When one wants to send data, like a picture, or a song, across the internet, one usually compresses the data first. The fewer bits and bytes you can use to accurately represent the picture or song, the less time you have to spend sending that compressed data across the web. (Remember: time is money.) In order to compress data well, we must first represent it in some fashion that lends itself to compression. Recall the audio samples I did in class - by deciding which coefficients would be 0, I effectively reduced the size of the sound. However, there was still enough coefficients left for me to recognize and understand the sound. ("Bring out your dead ....")

There are a number of ways to represent data so that one might easily compress it. One method is based on the work of Joseph Fourier (mid 1800s). A variation of his method is used today in the JPEG (Joint Photographic Experts Group) compression method. So let's get started and see how to get to JPEG...

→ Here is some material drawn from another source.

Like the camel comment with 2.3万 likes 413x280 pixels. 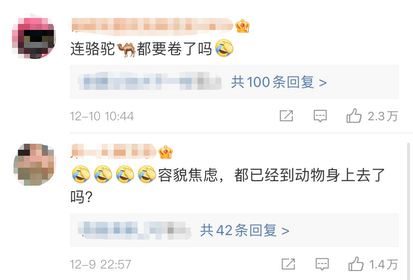coord(354,116)
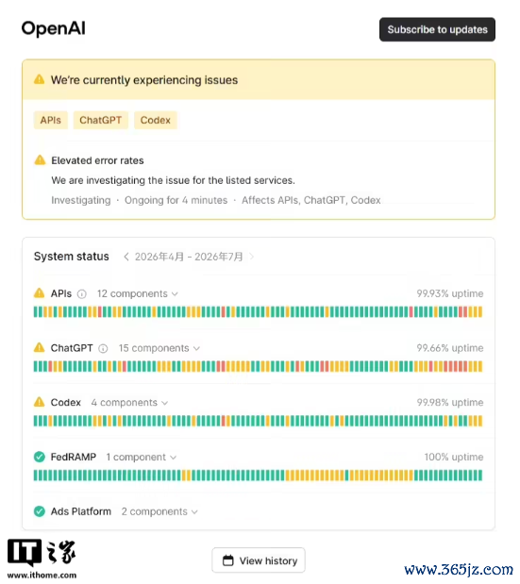Screen dimensions: 520x584
Task: Expand Ads Platform 2 components list
Action: tap(159, 511)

The following is one of the most important (and useful) inner product spaces of all time.


Let V = C[-Pi, Pi], the vector space of continuous functions defined on the interval [-Pi, Pi]. There exists an inner product for this vector space. If f(t) and g(t) are two functions in V, then their inner product is defined to be the integral from -Pi to Pi of f(t)g(t). (See Chapter 6, Section 8, for details.)

With respect to this inner product, an orthogonal basis for V is the infinite set {1, Cos(t), Sin(t), Cos(2t), Sin(2t), Cos(3t), Sin(3t), ...}. This means that any function f(t) in V can be written as a sum of sines and cosines. This sum, called the Fourier Series for f(t), can be determined by the good ol' Orthogonal Decomposition Theorem (page 390): each term in the sum is the projection of f(t) onto Cos(nt) (or Sin(nt), depending on which basis element you're projecting onto).

Here are graphs of some of the basis elements:

Sin(nt) Cos(nt)
n = 1  
n = 2  
n = 3  



So by integrating, I can represent a function as a sum of sines and cosines. Unfortunately, this doesn't get me very far in my compression problem. First of all, my data is not a function f(t). Rather, my data consists of function f(t) sampled at different times (i.e. like f(0), f(1), f(2), ...., f(N-1)). What can I do?

Well, as we learned in calculus, we can do a discrete approximation of the integral. (Does the Trapezoid Rule sound familiar?) And this is what's done on computers.

Ok, so suppose my data is a function sampled at N evenly spaced intervals, F = ( f(0), f(1), f(2), ...., f(N-1) ). This is a vector in N dimensional Euclidean space. For reasons that don't need to be gotten into (it's a little beyond our scope), a very good basis for our purposes is one whose vectors are sample values of Cosines.

Hold N fixed, and let b(0) = Sqrt[1/N] and b(k) = Sqrt[2/N] for k not equal to 0. Let A be the matrix square (N x N) whose columns are these fabulous vectors: the k-th column (I'll be numbering my columns from 0 to N-1 and not 1 to N) of A will be

C_k = b(k)*( Cos(k*Pi/(2*N)), Cos(3*k*Pi/(2*N)), Cos(5*k*Pi/(2*N)),..., Cos((2*N-1)*k*Pi/(2*N))).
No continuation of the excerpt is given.